Multiple HTTP response splitting vulnerabilities in PHP 5.1.1 allow remote attackers to inject arbitrary HTTP headers via a crafted Set-Cookie header, related to the (1) session extension (aka ext/session) and the (2) header function. PHP 5.1.2 fixes this vulnerability. --akraut CVE-2006-0207
The same issue can be found in dev-lang/php-4.4.1-r3, PHP 4.4.2 fixes this (see http://www.php.net/release_4_4_2.php for details), the other "big issues" mentioned in the release announcement were already fixed by 4.4.1-r3, the security issues will be fixed by adding dev-lang/php-4.4.2 to the tree today/tomorrow (depends on your timezone :P), will update the bug once it's done. Best regards, CHTEKK.
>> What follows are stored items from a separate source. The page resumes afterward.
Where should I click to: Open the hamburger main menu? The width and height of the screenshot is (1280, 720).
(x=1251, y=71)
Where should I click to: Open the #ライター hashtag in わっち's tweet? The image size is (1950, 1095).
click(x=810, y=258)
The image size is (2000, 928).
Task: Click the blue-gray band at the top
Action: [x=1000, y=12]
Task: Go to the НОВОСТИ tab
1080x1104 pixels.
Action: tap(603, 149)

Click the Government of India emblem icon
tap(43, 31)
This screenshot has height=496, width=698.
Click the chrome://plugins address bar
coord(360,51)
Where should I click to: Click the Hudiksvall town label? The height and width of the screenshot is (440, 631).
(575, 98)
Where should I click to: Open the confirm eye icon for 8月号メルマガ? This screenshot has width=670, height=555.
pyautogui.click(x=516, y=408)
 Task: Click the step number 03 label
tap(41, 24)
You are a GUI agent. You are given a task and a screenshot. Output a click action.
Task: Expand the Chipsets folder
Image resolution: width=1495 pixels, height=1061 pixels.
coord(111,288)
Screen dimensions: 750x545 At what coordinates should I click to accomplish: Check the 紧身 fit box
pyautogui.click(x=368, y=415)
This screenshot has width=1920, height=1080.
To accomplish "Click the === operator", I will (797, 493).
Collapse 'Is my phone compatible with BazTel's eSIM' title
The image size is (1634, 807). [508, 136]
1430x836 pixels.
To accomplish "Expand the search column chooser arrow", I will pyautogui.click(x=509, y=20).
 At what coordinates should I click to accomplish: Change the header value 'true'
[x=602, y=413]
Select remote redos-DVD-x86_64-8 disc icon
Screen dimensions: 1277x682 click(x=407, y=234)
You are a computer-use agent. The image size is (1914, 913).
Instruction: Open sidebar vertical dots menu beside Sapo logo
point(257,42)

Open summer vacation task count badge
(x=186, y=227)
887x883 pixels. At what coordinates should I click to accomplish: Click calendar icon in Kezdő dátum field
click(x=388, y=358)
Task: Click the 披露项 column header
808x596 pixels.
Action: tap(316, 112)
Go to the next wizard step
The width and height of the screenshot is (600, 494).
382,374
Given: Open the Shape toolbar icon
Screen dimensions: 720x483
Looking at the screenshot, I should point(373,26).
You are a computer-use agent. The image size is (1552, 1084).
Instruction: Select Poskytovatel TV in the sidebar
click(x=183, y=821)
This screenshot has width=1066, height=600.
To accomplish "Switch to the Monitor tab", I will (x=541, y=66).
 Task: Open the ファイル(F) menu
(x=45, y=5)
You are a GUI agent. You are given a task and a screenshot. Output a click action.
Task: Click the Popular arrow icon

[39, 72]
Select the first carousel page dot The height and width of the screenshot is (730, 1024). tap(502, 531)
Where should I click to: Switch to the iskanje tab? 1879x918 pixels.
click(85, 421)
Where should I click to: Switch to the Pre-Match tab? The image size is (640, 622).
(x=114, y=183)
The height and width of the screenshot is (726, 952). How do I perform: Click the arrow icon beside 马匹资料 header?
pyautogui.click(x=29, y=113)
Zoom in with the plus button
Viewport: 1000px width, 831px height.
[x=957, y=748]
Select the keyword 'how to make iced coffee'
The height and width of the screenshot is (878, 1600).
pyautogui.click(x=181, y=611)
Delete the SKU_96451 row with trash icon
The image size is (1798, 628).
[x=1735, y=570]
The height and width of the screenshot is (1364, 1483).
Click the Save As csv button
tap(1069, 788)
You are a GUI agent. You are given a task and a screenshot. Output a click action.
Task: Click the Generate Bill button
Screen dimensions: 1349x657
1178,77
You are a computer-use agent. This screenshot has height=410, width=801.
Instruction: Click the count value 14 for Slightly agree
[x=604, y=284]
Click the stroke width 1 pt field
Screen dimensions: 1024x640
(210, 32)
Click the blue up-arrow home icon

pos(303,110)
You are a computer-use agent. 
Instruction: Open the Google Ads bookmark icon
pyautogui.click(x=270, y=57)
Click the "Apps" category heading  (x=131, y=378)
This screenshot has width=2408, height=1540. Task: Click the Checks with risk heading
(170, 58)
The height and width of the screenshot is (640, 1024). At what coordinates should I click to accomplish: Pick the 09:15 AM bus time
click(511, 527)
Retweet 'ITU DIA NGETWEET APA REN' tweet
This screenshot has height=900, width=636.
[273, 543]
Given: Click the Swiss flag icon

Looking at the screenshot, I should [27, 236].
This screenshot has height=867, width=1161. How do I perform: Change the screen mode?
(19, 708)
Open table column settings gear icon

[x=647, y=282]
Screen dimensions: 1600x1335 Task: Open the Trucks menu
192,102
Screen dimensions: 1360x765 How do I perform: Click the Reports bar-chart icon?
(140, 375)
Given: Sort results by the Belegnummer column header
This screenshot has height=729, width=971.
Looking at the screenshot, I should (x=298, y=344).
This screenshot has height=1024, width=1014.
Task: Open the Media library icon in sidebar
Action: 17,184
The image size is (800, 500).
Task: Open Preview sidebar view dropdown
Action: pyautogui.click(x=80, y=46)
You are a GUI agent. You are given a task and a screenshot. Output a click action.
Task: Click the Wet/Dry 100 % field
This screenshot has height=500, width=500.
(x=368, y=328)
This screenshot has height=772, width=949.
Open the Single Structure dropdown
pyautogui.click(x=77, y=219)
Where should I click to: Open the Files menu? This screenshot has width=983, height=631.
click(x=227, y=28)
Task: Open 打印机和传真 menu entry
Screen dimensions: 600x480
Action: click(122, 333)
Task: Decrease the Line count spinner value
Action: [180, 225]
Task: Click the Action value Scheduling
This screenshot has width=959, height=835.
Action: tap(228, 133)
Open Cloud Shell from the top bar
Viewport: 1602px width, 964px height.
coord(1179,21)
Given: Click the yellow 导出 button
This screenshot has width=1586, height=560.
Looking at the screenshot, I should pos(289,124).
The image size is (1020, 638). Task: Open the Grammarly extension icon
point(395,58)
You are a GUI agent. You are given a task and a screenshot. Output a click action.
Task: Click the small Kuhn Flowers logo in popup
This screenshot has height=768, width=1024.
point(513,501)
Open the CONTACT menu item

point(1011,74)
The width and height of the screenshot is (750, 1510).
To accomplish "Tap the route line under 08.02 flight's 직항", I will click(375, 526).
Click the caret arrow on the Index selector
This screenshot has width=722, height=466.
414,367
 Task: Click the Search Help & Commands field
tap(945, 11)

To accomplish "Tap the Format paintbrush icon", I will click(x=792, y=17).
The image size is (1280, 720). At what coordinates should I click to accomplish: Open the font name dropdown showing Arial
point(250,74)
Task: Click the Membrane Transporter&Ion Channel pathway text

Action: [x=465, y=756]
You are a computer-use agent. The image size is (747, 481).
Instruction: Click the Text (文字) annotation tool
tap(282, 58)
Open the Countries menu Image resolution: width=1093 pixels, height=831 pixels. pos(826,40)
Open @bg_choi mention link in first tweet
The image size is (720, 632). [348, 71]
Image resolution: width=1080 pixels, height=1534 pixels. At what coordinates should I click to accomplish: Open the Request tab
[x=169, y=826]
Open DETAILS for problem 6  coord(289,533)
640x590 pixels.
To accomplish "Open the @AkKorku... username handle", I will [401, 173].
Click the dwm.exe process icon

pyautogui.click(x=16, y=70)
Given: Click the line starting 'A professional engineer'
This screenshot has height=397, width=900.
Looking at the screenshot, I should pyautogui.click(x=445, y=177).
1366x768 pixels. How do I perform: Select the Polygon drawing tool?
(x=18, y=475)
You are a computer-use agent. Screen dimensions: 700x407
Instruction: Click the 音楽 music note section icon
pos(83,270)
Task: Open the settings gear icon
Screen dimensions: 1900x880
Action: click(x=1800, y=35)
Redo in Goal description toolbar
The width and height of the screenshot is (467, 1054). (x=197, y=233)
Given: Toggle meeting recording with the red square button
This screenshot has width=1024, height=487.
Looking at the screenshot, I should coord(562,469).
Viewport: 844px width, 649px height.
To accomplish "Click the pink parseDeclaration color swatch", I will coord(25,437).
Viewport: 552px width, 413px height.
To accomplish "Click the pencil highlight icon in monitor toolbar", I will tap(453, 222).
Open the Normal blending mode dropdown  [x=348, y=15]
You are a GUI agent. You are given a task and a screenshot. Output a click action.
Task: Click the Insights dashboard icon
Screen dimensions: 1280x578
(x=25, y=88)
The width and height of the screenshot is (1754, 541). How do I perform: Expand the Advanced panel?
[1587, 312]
Grouping bugs as the same release(s) also fix : Multiple cross-site scripting (XSS) vulnerabilities in PHP 5.1.1, when display_errors and html_errors are on, allow remote attackers to inject arbitrary web script or HTML via inputs to PHP applications that are not filtered when they are included in the resulting error message. Note: Gentoo's default config file for PHP has display_errors=on and html_errors=off making a default-configured system not vulnerable. CVE-2006-0208 Affected versions are 5.x < 5.1.2 and 4.x < 4.2.2
*** Bug 125880 has been marked as a duplicate of this bug. ***
dev-lang/php-4.4.2 and dev-lang/php-5.1.2 were just added to CVS, both are ready for arches to stable them, enjoy! ;) Best regards, CHTEKK.
arches, please test and stable - thank you!
amd64 both stable
Both alpha'lized.
SPARC'd
ppc stable
both stable on ppc64
Stable on hppa
x86 done \(^.^)/
ready for glsa vote, i tend to say yes
Yes here too.
Ready for GLSA
the GLSA will contain the following: Unaffected packages: dev-lang/php >= 5.1.2 on all architectures Vulnerable packages: dev-lang/php < 4.4.2 on all architectures dev-lang/php *>= 5.1.1 on all architectures dev-lang/php *>= 5.0.5 on all architectures dev-lang/php *>= 5.0.4 on all architectures This is to ensure that future versions of php 4 will not be listed as affected. A side effect is, that new revisions of 5.1.1, 5.0.5, 5.0.4 will appear affected in case they will ever exist, which appears unlikely
GLSA 200603-22 arm, ia64, s390 don't forget to mark stable to benifit from the GLSA.